Eblé allait de réquisition en réquisition, seul moyen pour lui d’avoir ce dont il avait besoin. Il invitait les particuliers à lui livrer leurs vieilles marmites ou leurs plaques de cheminée qui, jointes à des enclumes ou à du plomb « récupéré » dans les couvents, lui permettaient de fabriquer balles et canons. Pas question pour la Convention, submergée par les demandes qui lui viennent de partout, de lui envoyer, comme il le réclamait (avec déférence toutefois), des armes, de l’argent ou des munitions.

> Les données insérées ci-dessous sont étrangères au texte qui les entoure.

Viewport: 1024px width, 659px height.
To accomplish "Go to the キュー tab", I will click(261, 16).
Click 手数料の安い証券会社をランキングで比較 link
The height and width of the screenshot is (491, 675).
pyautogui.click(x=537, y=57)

L’année 1794 représenterait un assez mauvais moment à passer. Eblé allait bénéficier de la protection de Pichegru, qui avait succédé à Jourdan à la tête de l’Armée du Nord, jusqu’au 4 juin 1796, date à laquelle il serait affecté à l’Armée du Rhin-et-Moselle, toujours avec la fonction de commandant en chef de l’artillerie. Ce fut avec cette armée qu’il participa, à la fin de 1796, à la défense de Kehl vivement attaquée par les Autrichiens sous le commandement de l’archiduc Charles, le deuxième stratège de génie de cette époque après Bonaparte. Du côté français, c’était Moreau qui était à la tête de l’Armée de Rhin-et-Moselle, avec, comme chef d’état-major, le général Reynier. L’armée française s’était emparée de Kehl dans la nuit du 5 au 6 Messidor An IV (23-24 juin 1796) et avait poursuivi son avance en Souabe et en Bavière, tandis qu’on relevait les fortifications qu’il avait fallu abattre pour s’emparer de la place. La tactique de l’archiduc Charles fut dès lors très simple. Il s’agissait pour lui de reprendre Kehl, de manière à couper l’Armée de Sambre-et-Meuse de celle de Rhin-et-Moselle : de cette façon, les troupes qui s’étaient avancées en Allemagne seraient obligées de revenir en arrière.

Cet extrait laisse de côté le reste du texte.